Exercise prompt ▸
Whenever "camera" appears in a line, please copy that line from the data.

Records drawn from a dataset
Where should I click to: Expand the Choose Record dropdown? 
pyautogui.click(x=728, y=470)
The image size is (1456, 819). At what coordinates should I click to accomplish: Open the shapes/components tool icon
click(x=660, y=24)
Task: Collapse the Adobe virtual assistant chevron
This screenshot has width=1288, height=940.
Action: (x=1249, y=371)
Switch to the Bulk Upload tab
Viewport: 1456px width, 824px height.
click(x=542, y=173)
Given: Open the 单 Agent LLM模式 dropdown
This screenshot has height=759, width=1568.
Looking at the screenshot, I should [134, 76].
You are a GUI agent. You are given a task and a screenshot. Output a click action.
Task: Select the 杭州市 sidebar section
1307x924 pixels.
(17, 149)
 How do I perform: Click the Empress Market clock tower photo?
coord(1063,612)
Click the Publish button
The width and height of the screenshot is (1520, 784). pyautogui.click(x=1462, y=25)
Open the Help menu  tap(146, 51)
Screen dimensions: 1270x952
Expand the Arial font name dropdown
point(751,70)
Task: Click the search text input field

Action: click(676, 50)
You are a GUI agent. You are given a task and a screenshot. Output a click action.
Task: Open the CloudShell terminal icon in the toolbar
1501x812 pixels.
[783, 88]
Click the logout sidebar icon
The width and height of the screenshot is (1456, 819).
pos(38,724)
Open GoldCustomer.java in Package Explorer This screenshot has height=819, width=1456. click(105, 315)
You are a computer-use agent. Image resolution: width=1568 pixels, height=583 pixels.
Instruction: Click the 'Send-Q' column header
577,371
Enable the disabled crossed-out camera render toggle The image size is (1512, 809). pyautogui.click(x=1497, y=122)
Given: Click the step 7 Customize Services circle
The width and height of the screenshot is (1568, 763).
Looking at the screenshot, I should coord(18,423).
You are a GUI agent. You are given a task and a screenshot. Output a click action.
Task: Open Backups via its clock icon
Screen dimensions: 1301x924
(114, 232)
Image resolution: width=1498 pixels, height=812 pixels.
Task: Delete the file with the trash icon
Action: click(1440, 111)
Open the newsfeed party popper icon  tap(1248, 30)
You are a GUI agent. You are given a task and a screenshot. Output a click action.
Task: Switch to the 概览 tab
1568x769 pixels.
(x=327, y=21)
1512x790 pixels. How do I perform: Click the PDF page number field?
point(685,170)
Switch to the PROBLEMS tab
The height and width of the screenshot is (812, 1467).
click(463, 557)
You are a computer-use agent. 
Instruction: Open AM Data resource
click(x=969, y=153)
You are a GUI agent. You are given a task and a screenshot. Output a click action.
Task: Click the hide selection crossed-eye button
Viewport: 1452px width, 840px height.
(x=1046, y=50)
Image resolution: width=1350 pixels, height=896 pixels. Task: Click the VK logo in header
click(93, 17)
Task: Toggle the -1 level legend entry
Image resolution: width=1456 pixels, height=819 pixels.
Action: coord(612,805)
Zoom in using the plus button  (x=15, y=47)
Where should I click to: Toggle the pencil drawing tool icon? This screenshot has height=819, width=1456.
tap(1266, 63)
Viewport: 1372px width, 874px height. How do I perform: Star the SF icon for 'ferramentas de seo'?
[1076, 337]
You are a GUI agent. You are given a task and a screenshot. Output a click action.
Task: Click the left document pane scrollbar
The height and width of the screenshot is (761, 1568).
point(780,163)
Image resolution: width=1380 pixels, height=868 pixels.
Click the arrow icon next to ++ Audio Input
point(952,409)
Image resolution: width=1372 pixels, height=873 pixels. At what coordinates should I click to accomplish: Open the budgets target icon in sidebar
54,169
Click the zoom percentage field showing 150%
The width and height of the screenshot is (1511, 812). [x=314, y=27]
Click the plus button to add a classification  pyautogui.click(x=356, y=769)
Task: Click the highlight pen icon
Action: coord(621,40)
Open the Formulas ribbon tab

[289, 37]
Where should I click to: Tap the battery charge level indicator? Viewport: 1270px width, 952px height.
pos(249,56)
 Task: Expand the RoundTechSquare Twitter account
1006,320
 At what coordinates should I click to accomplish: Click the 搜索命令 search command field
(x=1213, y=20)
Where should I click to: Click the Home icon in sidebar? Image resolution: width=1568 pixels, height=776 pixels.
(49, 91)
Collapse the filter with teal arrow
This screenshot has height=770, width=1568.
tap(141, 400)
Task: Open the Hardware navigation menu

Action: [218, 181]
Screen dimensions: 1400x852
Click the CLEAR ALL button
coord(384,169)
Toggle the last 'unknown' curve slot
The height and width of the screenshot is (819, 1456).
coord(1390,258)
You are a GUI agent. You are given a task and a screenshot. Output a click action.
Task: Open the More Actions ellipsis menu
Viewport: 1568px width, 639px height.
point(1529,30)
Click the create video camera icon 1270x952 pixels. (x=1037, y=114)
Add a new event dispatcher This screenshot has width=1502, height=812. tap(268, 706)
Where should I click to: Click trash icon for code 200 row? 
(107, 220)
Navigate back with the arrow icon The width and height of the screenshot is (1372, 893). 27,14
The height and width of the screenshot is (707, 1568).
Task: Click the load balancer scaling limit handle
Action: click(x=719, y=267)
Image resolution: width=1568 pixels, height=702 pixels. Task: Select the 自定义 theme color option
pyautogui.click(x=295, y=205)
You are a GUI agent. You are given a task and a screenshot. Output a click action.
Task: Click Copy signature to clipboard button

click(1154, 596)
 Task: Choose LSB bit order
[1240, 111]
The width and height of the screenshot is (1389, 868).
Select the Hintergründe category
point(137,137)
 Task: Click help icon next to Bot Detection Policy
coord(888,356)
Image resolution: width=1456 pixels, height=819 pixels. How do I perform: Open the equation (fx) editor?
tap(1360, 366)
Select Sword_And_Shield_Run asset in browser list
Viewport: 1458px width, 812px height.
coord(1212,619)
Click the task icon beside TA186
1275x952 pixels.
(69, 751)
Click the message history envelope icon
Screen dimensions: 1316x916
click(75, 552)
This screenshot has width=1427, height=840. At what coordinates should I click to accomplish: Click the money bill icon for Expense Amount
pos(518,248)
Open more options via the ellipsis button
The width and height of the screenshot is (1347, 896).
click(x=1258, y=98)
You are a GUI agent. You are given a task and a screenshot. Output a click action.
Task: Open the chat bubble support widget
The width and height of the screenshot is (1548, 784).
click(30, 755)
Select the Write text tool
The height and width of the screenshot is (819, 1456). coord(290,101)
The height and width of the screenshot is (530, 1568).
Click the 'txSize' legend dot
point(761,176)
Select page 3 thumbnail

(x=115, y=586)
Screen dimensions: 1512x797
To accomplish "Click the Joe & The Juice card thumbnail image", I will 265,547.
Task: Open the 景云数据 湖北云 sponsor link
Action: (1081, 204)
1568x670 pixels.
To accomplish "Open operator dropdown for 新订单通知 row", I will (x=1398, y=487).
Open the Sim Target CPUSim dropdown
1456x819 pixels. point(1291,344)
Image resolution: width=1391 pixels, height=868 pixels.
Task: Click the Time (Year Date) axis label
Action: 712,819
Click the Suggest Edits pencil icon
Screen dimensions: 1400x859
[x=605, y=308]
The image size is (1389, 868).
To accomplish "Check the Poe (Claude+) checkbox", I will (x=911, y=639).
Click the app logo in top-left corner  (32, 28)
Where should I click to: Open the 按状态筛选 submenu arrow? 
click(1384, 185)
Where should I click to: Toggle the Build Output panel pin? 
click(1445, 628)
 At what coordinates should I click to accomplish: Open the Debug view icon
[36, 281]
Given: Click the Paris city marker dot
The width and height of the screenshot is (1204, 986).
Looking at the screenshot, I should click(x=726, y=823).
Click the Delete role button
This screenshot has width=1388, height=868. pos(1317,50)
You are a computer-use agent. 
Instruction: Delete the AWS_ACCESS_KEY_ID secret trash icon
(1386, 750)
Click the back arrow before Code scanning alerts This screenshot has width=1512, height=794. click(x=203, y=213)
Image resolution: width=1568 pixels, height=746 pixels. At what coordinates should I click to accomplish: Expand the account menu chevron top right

Task response ▸
Enable the disabled crossed-out camera render toggle The image size is (1512, 809). pyautogui.click(x=1497, y=122)
Click the create video camera icon 1270x952 pixels. (x=1037, y=114)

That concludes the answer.